Investment firm based in Chicago

LSV Asset Management (LSV) is an American quantitative investment management firm headquartered in Chicago. The firm provides equity management services for institutional investors.

== Background ==

LSV was founded in 1994 by Josef Lakonishok, Andrei Shleifer and Robert W. Vishny. The three of them were working in academia where they were Professors in the fields of Economics and Finance. Lakonishok is a professor (now retired) at University of Illinois at Urbana-Champaign while Shleifer and Vishny are professors at Harvard University and University of Chicago respectively. They focused on the field of Behavioral Finance. LSV is the first letter of each co-founders surname. SEI Investments Company backed the firm in exchange for a 51% stake.
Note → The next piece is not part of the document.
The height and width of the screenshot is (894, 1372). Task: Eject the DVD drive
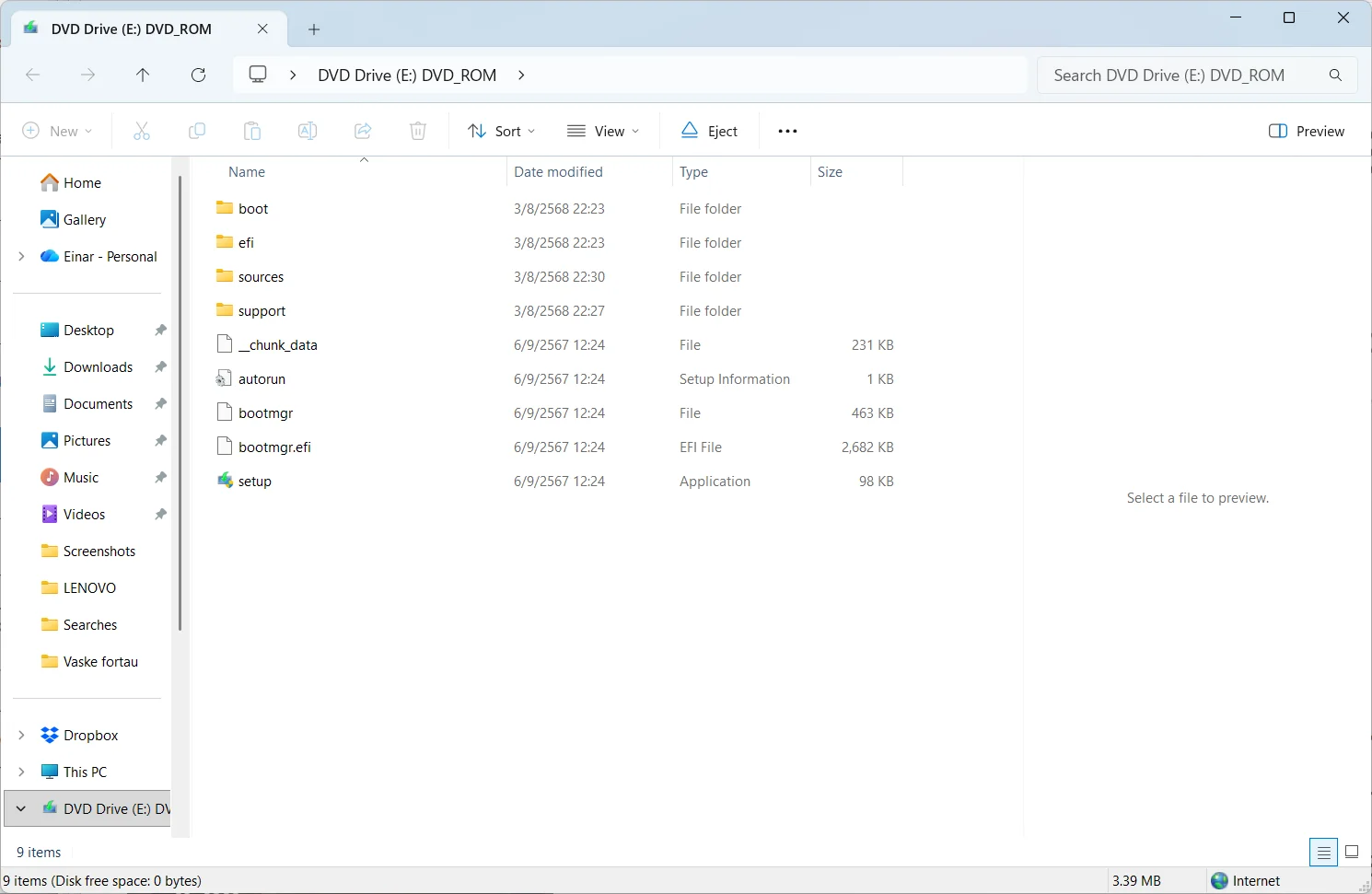point(708,131)
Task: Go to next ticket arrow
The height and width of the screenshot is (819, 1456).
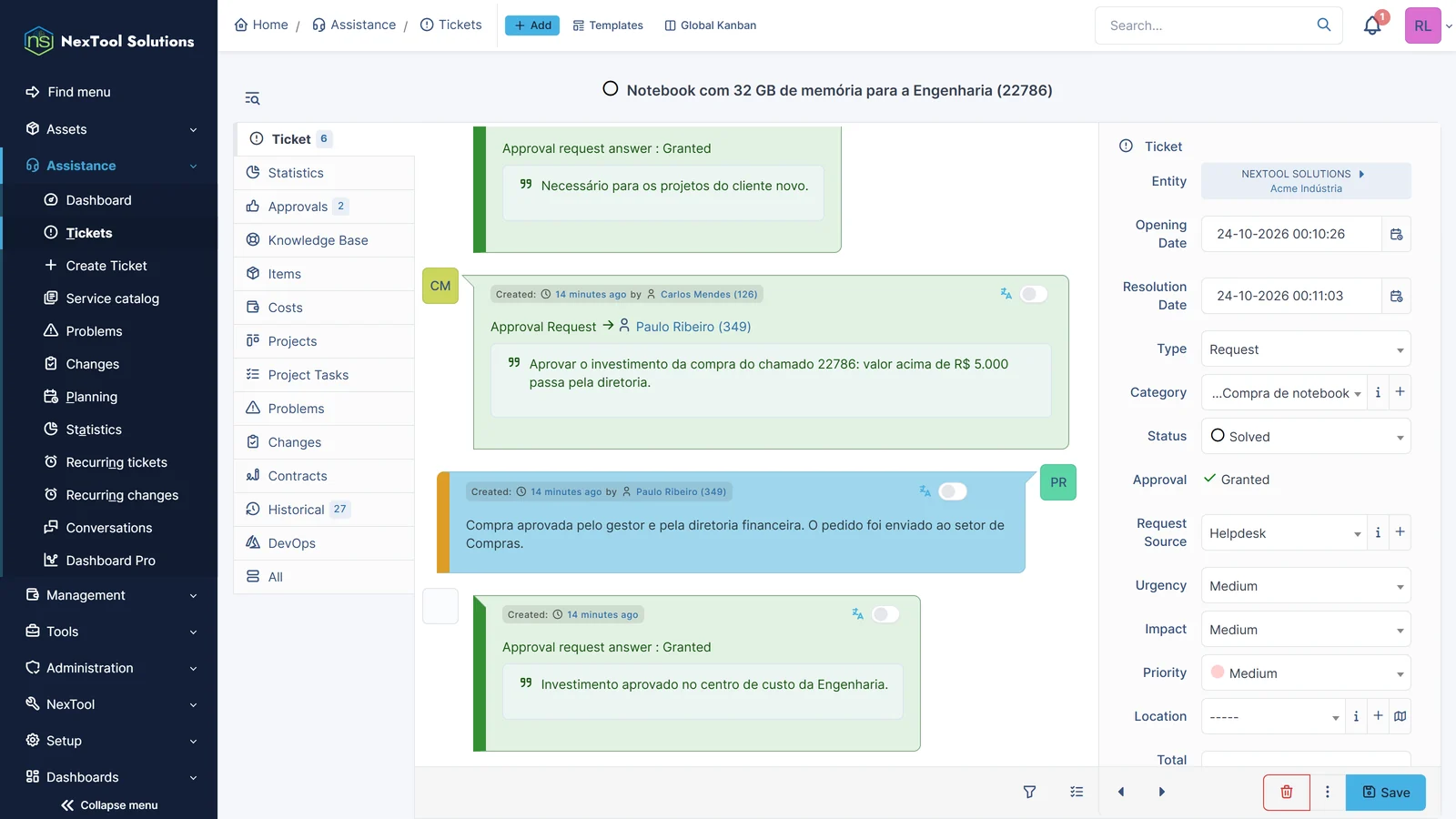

In 2003, Shleifer sold his entire ownership of the firm and retired from firm to focus on his academic career. In 2006, Vishny reduced his ownership of the firm to 6% and retired from the firm at the end of 2007.

LSV is an active manager that uses a quantitative approach to value investing in the stock market.

In October 2024, four former executives sued LSV  who claim they were deprived of more than $100 million in LSV equity when the firm forced them to sell their equity at a significantly reduced price.

The majority of the firm is owned by current and former employees while a minority stake is held by SEI Investments Company.